Malware Review: Trojan.Keylogger.IStealer
This is how one can come across the infamous Trojan.Keylogger.IStealer.
As I was looking for some legit open-source code posted on certain webpages, suspicious content started to pop out, such as Facebook or IM passwords; plus detailed information on unwary users’ surfing history was out in the open. This database of too personal data pointed me in one direction: illegal keylogger activity. Having already approached the subject early this month, I decided to digg deeper in the pile of BitDefender keylogger collection and I found something even better:Trojan.Keylogger.IStealer.
Trojan.Keylogger.IStealer is a tool intended to help those in need of a keylogger. Well, not exactly a traditional keylogger, but rather a password collector that grabs already typed-in passwords and sends them to a webhosting account in the cloud. This gives cybercriminals the opportunity to use custom made software that can entirely suit their needs. Make no mistake about it, this is not one of the commercially-available keyloggers provided by various legit software manufacturers and used for parental control or supervision inside company networks.
Trojan.Keylogger.iStealer has no installer, there’s no warning about the computer being actively monitored, nothing that could justify a legit purpose. Instead, it allows the generated keylogger to be bound with another application, say a legitimate software kit that can be passed along via messenger or a file-sharing service. Just imagine that your friend offers you the latest driver pack for your video card, which also deploys this nifty bundle of joy. In the absence of an antivirus solution, you won’t even know what hit you.
This approach saves energy, time and money. The ill-intentioned person needs neither to talk to another individual about his/her intentions, nor to ask someone else to design a “utensil” to fit these requirements. What could be better than a personal “do-it-yourself” software kit?
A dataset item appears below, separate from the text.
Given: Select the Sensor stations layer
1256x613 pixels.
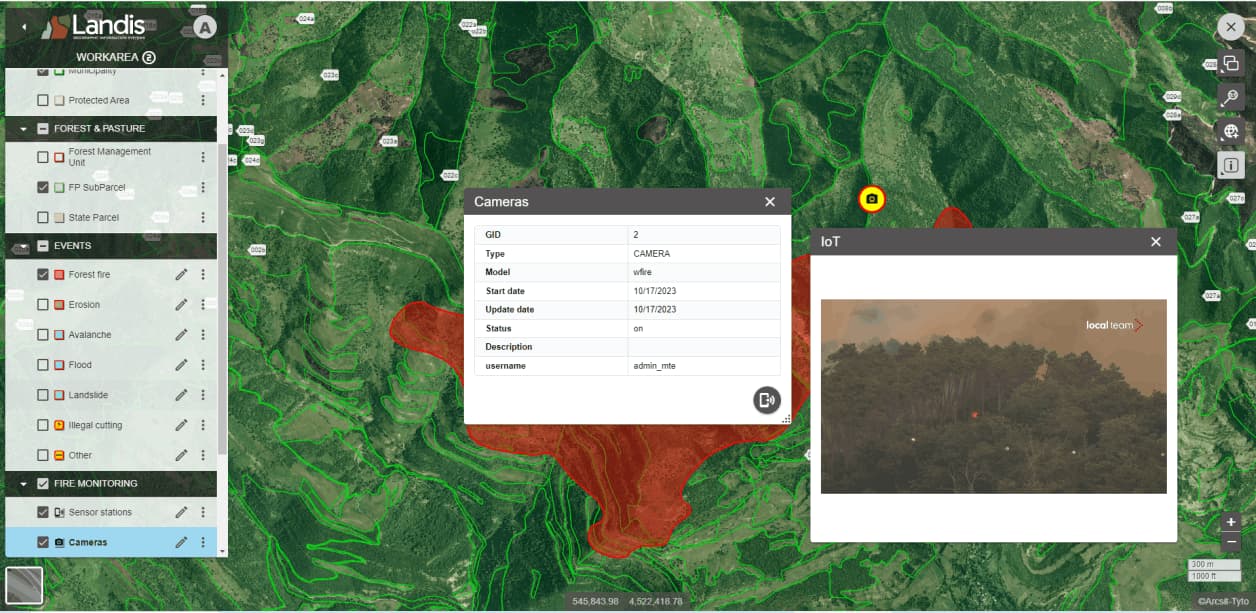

Therefore, once the Trojan.Keylogger.IStealer gets into the “right” hands, the malicious tailoring is about to begin:
- the call-back web address can be customized for the reports to be directed to the cybercriminal’s webhosting account;
- the kit also includes the PHP page to be deployed on the specified URL ;
- The iStealer Trojan also features an extensive set of self-protection mechanisms, aimed at shielding it against dynamic and static analysis: anti-emulator routines, anti-debugger, anti-process-monitoring, the ability to run extremely silently when network monitoring applications are detected and the ability to auto-remove its original file after successful infestation.
Fig 1. The keylogger configuration panel
The cache master
The moment the Trojan is onto the victim’s computer, this customized tool immediately checks the cache files and gathers all the usernames and passwords that have been entered from that particular system. The really interesting thing about this is the fact that Trojan.Keylogger.IStealer collects login credentials introduced into the computer even way before the malicious Trojan “invasion”.
Fig 2. Login credentials as posted on the remote webpage
The classic keylogger is a Trojan born and sent into the world to monitor the keystroke-activities of the user whose systems it previously infected. The scope is one and one alone: easy money. E-banking login data, online stores’ credentials, and, in fact, all kind of login credentials are tracked and stored by the keylogger. Moreover, this piece of malware is not to stop at cataloging this info but it also sends it to the creator-profiteer. The iStealer Trojan can successfully snatch the cached passwords to quite a large assortment of applications, such as:
- Instant Messenger services – MSN Messenger®, Google™ Talk, Trillian, Pidgin, Paltalk
- Browsers: Firefox®, Internet Explorer® (including version no. 8), Opera and Google™ Chrome
- FTP transfer apps – CuteFTP, FileZilla, SmartFTP, FlashFXP
- DNS providers: NO-IP and DynDNS
- Other applications of interest: Steam, Internet Download Manager
Normally, this data is “shipped” via e-mail or FTP services, but this approach is neither discrete nor safe, and that is why the cybercriminals have started acting smarter by cropping only the interesting data, such as passwords and usernames and by collecting it on public locations, namely specific webpages set up with free and anonymous hosting providers. This was not enough either, and things advanced: it’s no longer the keystrokes or the passwords that are monitored; instead, the cache log-ons are observed, listed and posted on anonymous locations set up in the cloud.
All product and company names mentioned herein are for identification purposes only and are the property of, and may be trademarks of, their respective owners.